Ixtoc spill still contaminates coastlines; is that northern Gulf's fate?, Press-Register, September 12, 2010:

Upon arriving at Enmedio Island in the Mexican state of Veracruz this June [Texas A&M University researcher Wes Tunnell, who witnessed and studied the Ixtoc oil disaster of 1979] quickly found hardened tar mats — essentially the same material as asphalt spread on highways — among the reefs.

“It was, I’d say, 5 to 10 percent of the size that it was 30 years ago,” Tunnell said. “But the message was, it’s still there.”

Between an inch and three inches thick — compared to the 12-15 inches of its initial thickness — the tar mats were camouflaged by hard and, in some cases, algae-covered, outer shells, Tunnell said.

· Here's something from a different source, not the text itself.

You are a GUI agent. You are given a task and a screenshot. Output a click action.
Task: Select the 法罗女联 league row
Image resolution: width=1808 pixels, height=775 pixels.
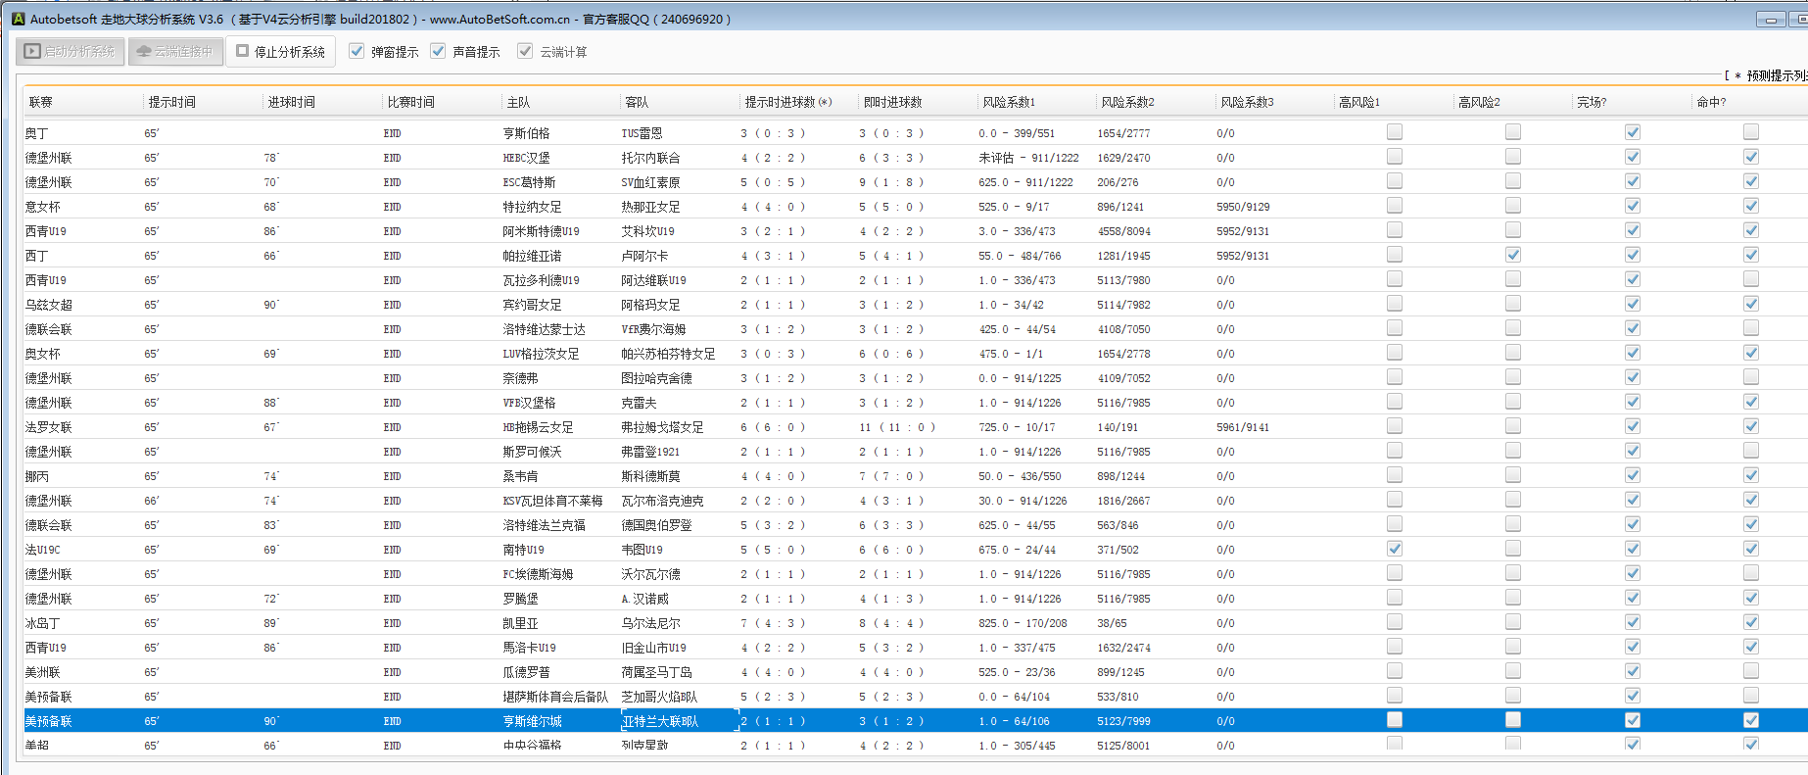[49, 427]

When it was cracked open, however, the rock’s nature was clear. Tunnell said he could “still see some sheen or shine of the oily material inside of it.” And, “You could smell petroleum if you put it up to your nose, which kind of surprised me after 30 years.”

Read the article here.

3 comments to Reefs with asphalt-like material & tar that still smells like petroleum 30 YEARS after Ixtoc oil disaster in Gulf

  • Yes, sadly enough, that is the fate of the North Gulf, specially with the horrible mismanagement of the disaster. Oil and even chemicals will eventually degrade but these ecological processes only happen through centuries, maybe millennia. A lot depends on the amounts of oil (and other stuff) remaining, the size and importance of the area affected, etc. but it's not anything trivial. The Gulf is "dead" and will be for a century. It is too late to make anything but demand the heads of the criminal managers of the disaster response and due compensation for the victims.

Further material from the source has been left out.